The HeLa cells were maintained in Dulbecco’s Modified Eagle Medium with 10% fetal bovine serum, 2 mM glutamine and 1% penicillin/streptomycin supplement. The cells were incubated at 37°C, in 5% ${\mathrm{CO}}_2$, and were divided every 72 h. After being dispersed in 0.25% EDTA-trypsin, they were seeded at $2\text{-}4\times {10}^4\text{\hspace{0.17em}\hspace{0.17em}cells}/{\mathrm{cm}}^2$. As a PA-imaging contrast agent, iron oxide micro-particles (PN: PI21353, Fisher Scientific) were added to the cell medium in a concentration of 0.5 pM and incubated for 24 h. The diameters of these particles range from 1 to 4 μm with a mean of 2.5 μm. Since the amount and rate of internalization were sufficient, the particles were not coated to increase uptake. Coverslips with adherent cells were washed with PBS before imaging. The optical microscopic imaging showed that the micro-particles were distributed in cytoplasm.
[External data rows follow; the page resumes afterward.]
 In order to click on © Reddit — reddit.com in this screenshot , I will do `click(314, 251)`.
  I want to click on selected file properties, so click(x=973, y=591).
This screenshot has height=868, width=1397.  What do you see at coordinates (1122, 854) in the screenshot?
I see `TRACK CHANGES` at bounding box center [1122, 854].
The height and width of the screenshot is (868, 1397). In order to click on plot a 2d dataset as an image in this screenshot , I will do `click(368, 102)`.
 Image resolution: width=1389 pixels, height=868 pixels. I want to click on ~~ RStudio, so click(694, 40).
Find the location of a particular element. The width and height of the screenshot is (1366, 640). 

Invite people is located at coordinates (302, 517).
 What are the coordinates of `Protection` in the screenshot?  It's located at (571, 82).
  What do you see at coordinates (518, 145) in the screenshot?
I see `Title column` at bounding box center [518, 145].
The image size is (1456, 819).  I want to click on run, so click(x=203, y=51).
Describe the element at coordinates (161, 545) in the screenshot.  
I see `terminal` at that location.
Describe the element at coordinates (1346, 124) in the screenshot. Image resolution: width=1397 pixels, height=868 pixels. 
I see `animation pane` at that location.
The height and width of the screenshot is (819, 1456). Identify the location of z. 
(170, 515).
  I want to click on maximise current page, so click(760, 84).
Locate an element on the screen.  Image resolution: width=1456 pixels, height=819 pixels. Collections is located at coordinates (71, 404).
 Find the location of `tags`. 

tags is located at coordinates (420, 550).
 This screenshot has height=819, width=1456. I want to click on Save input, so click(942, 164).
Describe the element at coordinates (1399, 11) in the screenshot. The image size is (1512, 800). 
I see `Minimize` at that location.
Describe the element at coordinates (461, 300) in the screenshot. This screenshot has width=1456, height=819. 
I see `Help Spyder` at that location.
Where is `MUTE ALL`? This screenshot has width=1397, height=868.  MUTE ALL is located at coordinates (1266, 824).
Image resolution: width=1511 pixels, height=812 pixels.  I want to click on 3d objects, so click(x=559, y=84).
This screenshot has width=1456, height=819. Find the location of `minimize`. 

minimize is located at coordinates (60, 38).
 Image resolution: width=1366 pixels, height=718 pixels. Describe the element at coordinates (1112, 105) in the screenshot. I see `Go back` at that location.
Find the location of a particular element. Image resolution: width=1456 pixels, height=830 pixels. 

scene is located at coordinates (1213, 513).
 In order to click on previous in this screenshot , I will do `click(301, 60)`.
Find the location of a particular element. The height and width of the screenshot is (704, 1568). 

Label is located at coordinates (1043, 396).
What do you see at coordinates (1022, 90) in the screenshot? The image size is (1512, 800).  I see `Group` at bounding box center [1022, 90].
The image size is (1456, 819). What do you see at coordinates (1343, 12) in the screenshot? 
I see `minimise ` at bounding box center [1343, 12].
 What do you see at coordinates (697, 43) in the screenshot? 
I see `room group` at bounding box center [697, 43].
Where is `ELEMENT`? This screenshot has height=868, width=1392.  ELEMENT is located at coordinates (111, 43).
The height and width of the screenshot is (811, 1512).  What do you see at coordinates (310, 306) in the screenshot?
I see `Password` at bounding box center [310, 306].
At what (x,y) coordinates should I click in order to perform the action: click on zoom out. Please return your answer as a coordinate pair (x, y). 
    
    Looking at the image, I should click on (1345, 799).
4.2. Photoacoustic Microscopy

A recently developed voice-coil PAM system¹³ was employed to acquire the temperature-dependent cellular images. The voice-coil PAM system consists of a PA probe and a raster scanner. In the PA probe, short laser pulses (PN: 10-200-532, Elforlight Ltd.) were focused onto the sample surface through a set of optics. The generated photoacoustic signals were collected by an ultrasound lens (6 mm aperture, 0.5 NA in water) and received by a high-frequency ultrasound transducer (PN: V2022 BC, Olympus NDT). To achieve high sensitivity, the optical and acoustic foci were confocally and coaxially aligned. The photoacoustic probe was mounted onto a voice-coil-based scanner (PN: VCS-1010, Equipment Solutions) to implement fast imaging. In experiments, the sample was scanned at a 10-Hz cross-sectional imaging speed and a $1/3\text{-}\mathrm{Hz}$ volumetric imaging speed. The lateral resolution was measured as 3.4 μm. A higher spatial resolution is possible by increasing the optical numerical aperture.